1. Thanks for this post Sharukh. I try to imagine you riding the railway to and from work each day and think how tedious such a long, hot ride may be. Now I have real visuals and the details to go along with my imagination. It also helps to explain to my husband. When I tell him how you travel to work, he has lot of questions. Now I can answer them. How sad about the daily deaths on the system though. I am glad you decided to move away from the doorway!

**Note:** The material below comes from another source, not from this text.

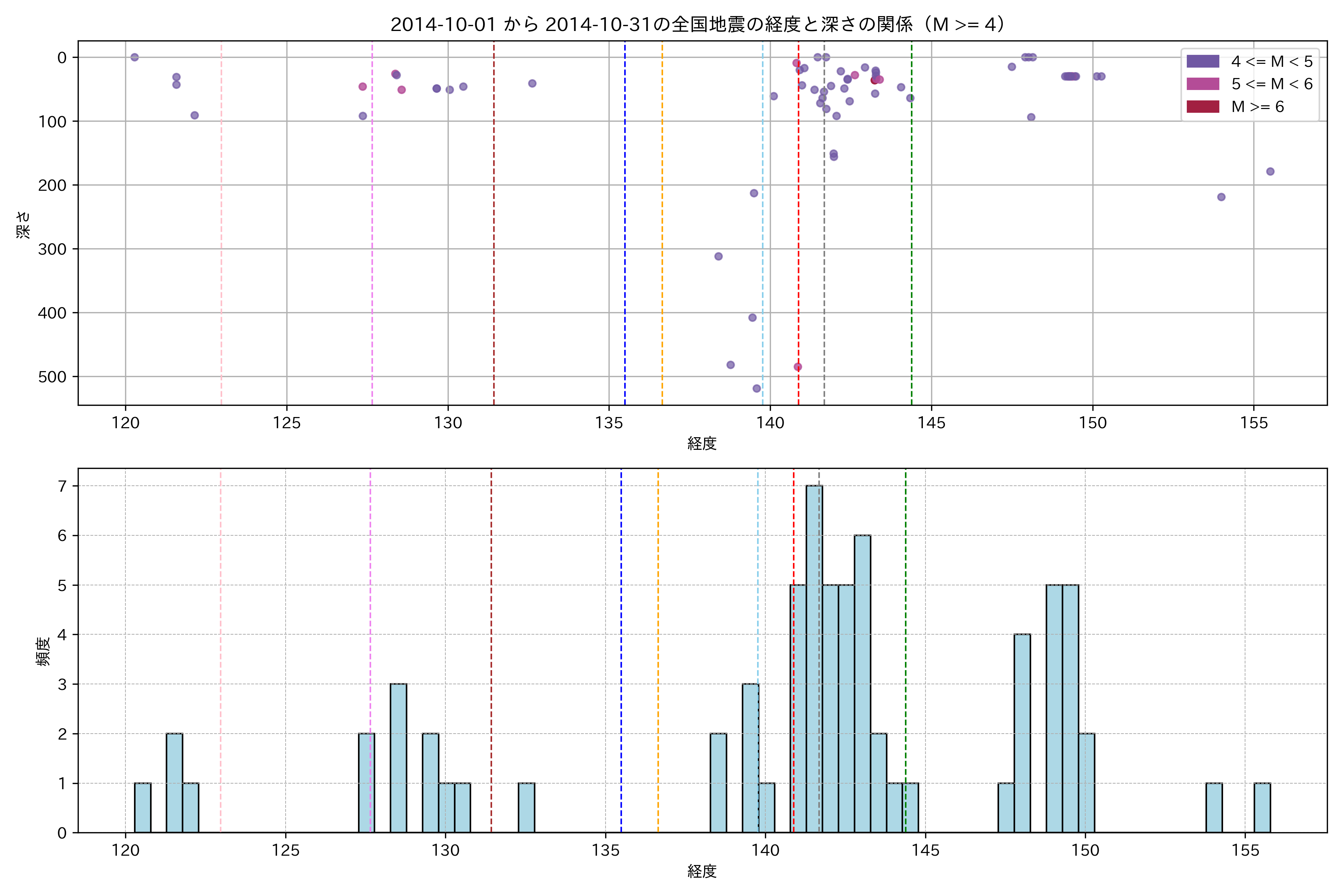The image size is (1344, 896).
Task: Select the scatter point near longitude 132.6
Action: 532,83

    1. Well, I always want to show the slice of my life to you guys, and its not just about me, but about millions who travel with me. Commute is really bad during summer due to heat, but its about to get worse when the monsoon hits the city. Imagine hanging out at the door-side in the rain, those rain drops hit your face like millions of tiny needles as the train races ahead, plus the water can make you slip any time, if your luck runs out. Well, if your husband has any questions, write them down and I will be glad to answer those. No one really likes to see people dying on a daily basis, but Mumbai is a harsh city to live in.

  2. Sharukh, you had to know that this post would speak to me. I am actually reading it while on a train in the US. I feel guity when I look around at the comfort I am enjoying. I love trains, traveling by train and reading about trains. Thanks also for the great pictures. The line I am on recently had a derailment. Six people died, and it shut the service down for over a week so the authority (NTSB National Transportatin Safety Board) could investigate. I can’t imagine deaths on a daily basis. Thanks for a great post!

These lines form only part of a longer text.